Kristian Bezuidenhout plays Mozart

'Radical changes to the printed text'

Our rating

3

Published: June 8, 2016 at 7:33 am

COMPOSERS: Mozart
LABELS: Harmonia Mundi
ALBUM TITLE: Mozart
WORKS: Keyboard Music, Vols 8 & 9: Sonatas in C, K279 & K545; Variations in F, K352; Suite in C, K399; Modulating Prelude in F-C, etc
PERFORMER: Kristian Bezuidenhout (piano)
CATALOGUE NO: HMU 907532-33

These last two volumes in Kristian Bezuidenhout’s extensive Mozart cycle, issued as a double-album, contain well known pieces alongside a few rarities. Among the latter are a series of modulating preludes, a pair of incomplete sonata movements, and a suite in Baroque style which probably arose out of Mozart’s study of Handel and Bach in 1782. The suite remained unfinished, too, stopping short after only five bars of its Sarabande; but by using the completion of the Sarabande by his fellow fortepiano specialist Robert Levin, and drawing in a later minuet and a gigue – both of them miniature masterpieces – Bezuidenhout has cleverly managed to construct a complete Baroque sequence of movements. Of the remaining repertoire on these discs, only the Variations outstay their welcome. Bezuidenhout does what he can to inject some variety into them in terms of tempo and character, but he can’t rescue them from tediousness.

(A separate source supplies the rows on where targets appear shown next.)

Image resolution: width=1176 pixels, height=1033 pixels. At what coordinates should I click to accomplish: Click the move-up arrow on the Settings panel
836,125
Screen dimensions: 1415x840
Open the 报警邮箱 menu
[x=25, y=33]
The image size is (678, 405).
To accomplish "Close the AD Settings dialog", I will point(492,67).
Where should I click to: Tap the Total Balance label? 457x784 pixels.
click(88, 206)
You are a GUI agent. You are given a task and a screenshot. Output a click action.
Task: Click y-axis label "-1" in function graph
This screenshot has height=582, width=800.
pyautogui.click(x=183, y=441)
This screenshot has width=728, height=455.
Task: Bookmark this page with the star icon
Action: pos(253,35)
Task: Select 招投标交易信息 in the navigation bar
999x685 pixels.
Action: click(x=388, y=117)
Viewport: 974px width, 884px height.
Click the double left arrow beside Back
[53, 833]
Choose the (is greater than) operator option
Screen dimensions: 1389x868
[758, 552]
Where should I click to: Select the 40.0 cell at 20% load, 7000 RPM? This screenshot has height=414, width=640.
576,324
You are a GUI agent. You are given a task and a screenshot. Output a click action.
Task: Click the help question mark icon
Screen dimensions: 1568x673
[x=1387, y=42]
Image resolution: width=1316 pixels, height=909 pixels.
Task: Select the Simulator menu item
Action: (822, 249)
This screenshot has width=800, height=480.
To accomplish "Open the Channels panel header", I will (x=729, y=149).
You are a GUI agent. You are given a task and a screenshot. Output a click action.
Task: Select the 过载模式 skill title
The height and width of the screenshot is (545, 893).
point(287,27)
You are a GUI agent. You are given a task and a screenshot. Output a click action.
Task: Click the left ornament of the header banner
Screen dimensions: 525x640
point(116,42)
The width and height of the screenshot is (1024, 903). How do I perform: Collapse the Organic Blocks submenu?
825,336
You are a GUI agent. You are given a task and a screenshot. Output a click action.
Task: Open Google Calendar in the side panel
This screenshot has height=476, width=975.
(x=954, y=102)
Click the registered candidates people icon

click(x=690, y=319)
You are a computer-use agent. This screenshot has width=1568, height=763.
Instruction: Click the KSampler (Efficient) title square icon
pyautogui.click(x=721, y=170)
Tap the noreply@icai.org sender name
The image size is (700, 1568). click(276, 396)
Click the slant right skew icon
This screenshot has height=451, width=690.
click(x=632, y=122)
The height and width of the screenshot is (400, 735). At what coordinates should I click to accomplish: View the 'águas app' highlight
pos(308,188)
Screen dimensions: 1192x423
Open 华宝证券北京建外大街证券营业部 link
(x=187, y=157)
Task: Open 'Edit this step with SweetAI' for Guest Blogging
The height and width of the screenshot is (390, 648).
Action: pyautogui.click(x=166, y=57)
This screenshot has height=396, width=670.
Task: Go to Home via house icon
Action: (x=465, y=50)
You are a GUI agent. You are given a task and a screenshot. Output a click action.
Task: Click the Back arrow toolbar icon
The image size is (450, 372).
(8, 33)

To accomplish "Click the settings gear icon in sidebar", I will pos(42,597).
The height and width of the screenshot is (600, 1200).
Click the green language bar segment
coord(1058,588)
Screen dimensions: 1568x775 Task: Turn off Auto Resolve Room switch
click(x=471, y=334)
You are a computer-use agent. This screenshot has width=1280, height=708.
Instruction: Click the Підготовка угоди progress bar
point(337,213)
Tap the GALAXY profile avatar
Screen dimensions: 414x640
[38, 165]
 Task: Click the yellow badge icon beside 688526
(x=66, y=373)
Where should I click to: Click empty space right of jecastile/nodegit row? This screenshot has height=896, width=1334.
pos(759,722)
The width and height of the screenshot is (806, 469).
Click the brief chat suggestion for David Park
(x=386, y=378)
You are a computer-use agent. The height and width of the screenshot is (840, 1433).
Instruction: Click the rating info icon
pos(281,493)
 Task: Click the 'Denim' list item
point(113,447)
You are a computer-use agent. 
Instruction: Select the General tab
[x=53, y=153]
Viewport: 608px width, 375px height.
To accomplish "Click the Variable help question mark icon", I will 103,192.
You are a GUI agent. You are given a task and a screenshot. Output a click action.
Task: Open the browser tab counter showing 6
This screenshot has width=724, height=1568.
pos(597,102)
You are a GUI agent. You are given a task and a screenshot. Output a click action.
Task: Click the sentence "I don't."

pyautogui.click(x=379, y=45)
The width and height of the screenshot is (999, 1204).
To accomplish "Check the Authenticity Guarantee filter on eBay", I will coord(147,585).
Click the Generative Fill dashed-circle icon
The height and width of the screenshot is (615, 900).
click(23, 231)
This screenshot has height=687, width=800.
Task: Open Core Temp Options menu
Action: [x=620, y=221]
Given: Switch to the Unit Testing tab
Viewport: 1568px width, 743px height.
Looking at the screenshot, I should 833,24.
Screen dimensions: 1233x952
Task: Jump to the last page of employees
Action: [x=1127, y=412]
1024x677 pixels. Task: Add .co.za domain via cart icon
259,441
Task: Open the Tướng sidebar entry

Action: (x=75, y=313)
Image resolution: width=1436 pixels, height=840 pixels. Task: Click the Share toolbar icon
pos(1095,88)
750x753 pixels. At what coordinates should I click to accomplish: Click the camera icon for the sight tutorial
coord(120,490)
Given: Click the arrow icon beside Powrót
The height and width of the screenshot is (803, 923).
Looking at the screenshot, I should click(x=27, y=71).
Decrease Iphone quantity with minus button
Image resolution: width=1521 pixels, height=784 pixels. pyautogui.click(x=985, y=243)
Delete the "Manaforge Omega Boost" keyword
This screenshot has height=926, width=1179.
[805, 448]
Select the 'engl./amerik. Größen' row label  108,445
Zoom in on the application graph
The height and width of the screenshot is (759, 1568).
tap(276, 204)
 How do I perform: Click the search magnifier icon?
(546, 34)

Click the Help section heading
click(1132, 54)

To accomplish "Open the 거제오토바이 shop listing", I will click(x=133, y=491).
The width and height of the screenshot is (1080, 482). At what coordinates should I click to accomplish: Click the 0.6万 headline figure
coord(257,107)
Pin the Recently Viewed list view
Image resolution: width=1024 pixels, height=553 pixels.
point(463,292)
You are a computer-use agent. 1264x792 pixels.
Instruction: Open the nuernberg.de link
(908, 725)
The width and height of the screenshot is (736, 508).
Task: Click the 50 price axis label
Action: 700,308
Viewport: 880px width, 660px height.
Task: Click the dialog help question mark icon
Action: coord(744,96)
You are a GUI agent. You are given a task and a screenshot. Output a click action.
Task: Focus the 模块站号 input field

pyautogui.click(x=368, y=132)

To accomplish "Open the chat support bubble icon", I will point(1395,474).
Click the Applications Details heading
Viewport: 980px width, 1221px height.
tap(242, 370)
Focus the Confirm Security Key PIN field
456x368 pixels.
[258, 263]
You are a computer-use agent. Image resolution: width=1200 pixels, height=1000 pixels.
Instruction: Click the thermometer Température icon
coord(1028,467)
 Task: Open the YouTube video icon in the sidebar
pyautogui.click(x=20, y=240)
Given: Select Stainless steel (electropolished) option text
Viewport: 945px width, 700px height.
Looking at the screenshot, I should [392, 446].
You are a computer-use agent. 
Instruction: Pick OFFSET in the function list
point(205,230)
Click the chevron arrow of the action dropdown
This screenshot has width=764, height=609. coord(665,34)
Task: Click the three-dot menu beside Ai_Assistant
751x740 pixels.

One may question, though, his use of ornamentation. It’s true that we have one or two notated examples of Mozart’s own elaborations of his slow movements; but Mozart is Mozart, and his ornamentation does not compromise the music’s integrity and coherence in the way that Bezuidenhout’s radical changes to the printed text all too often do. No one is likely to be offended by the occasional added ornament, but to hear a player of his talent and ability effectively recompose the music in this way is exasperating.